Key difference: Workflows track which stage produced each change, enabling debugging and visualization.

import { vibeTest, defineAgent } from '@dao/vibe-check';
const sonnet = defineAgent({ name: 'sonnet', model: 'claude-sonnet-4' });
const opus = defineAgent({ name: 'opus', model: 'claude-opus-4' });
vibeTest('compare models on refactoring', async ({ runAgent, judge }) => {
const [sonnetResult, opusResult] = await Promise.all([
runAgent({ agent: sonnet, prompt: 'Refactor auth.ts' }),
runAgent({ agent: opus, prompt: 'Refactor auth.ts' })
]);
const [sonnetScore, opusScore] = await Promise.all([
judge(sonnetResult, { rubric: refactorRubric }),
judge(opusResult, { rubric: refactorRubric })
]);
// Compare results
expect(sonnetScore.score).toBeGreaterThan(0.7);
expect(opusScore.score).toBeGreaterThan(sonnetScore.score);
});
import { vibeWorkflow, defineAgent } from '@dao/vibe-check';
const builder = defineAgent({ name: 'builder' });
const tester = defineAgent({ name: 'tester' });
const deployer = defineAgent({ name: 'deployer' });
vibeWorkflow('CI pipeline', async (wf) => {
// Build
const build = await wf.stage('build', {
agent: builder,
prompt: 'Build the project'
});
// Test (retry up to 3 times if fails)
let testResult;
await wf.until(
(result) => result.todos.every(t => t.status === 'completed'),
async () => {
testResult = await wf.stage('test', {
agent: tester,
prompt: 'Run test suite'
});
return testResult;
},
{ maxIterations: 3 }
);
// Deploy only if tests passed
if (testResult.todos.every(t => t.status === 'completed')) {
await wf.stage('deploy', {
agent: deployer,
prompt: 'Deploy to production'
});
}
});

The dual API design reflects a fundamental truth: testing and automation are different activities with different needs.
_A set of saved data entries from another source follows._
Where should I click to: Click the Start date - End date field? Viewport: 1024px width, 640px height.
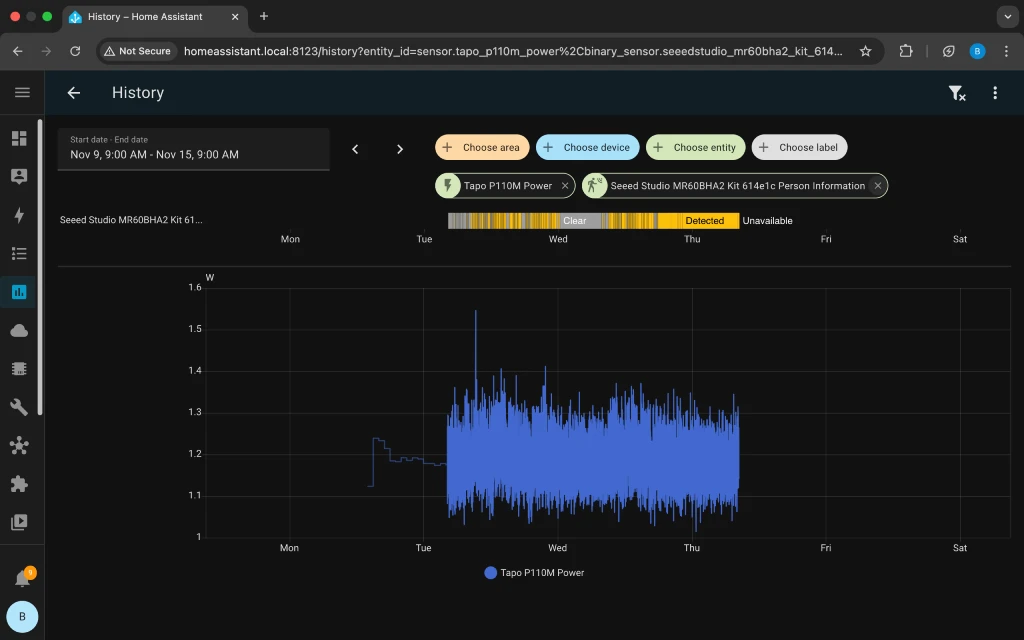(x=193, y=149)
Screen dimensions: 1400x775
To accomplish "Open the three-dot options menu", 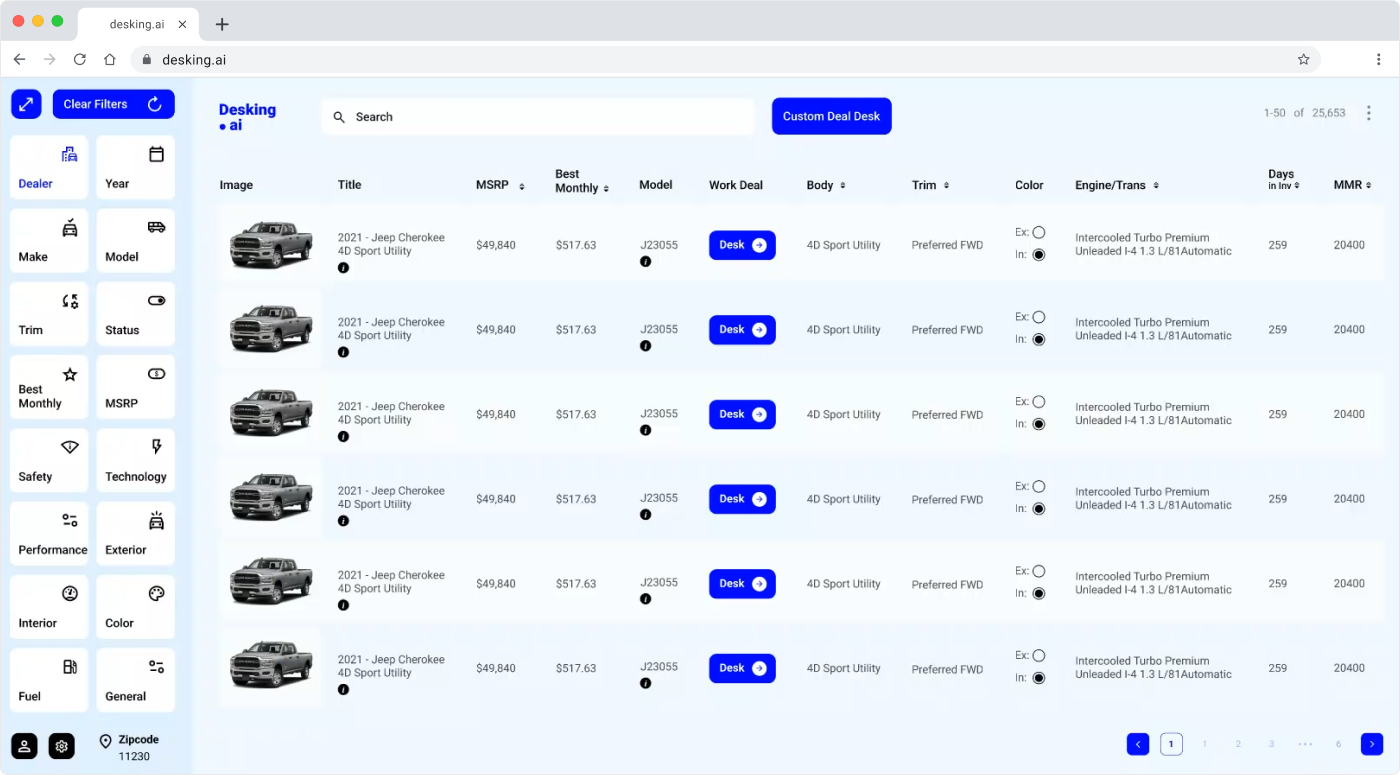I will (1369, 113).
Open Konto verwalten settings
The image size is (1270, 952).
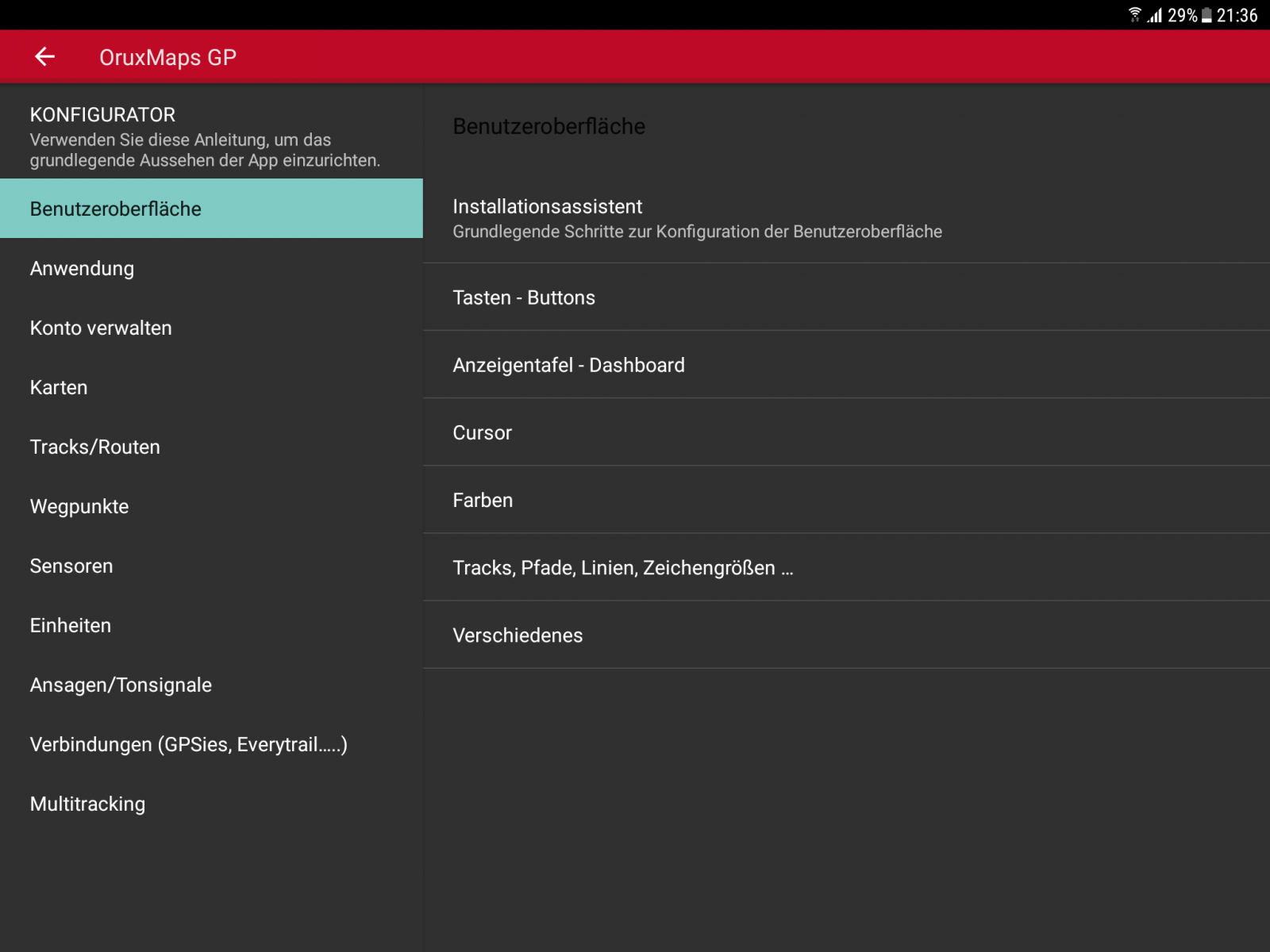click(211, 328)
  • vibeTest = Quality gates, benchmarks, evaluation (pass/fail mindset)
  • vibeWorkflow = Multi-stage pipelines, orchestration (completion mindset)

Both share primitives (runAgent, judge, RunResult) but differ in:

  • Semantics - Assertions vs stages
  • Context - Single-run vs cumulative with attribution
  • Use case - Evaluation vs automation

Choose based on your intent, not your implementation. If you’re validating something, use vibeTest. If you’re automating something, use vibeWorkflow.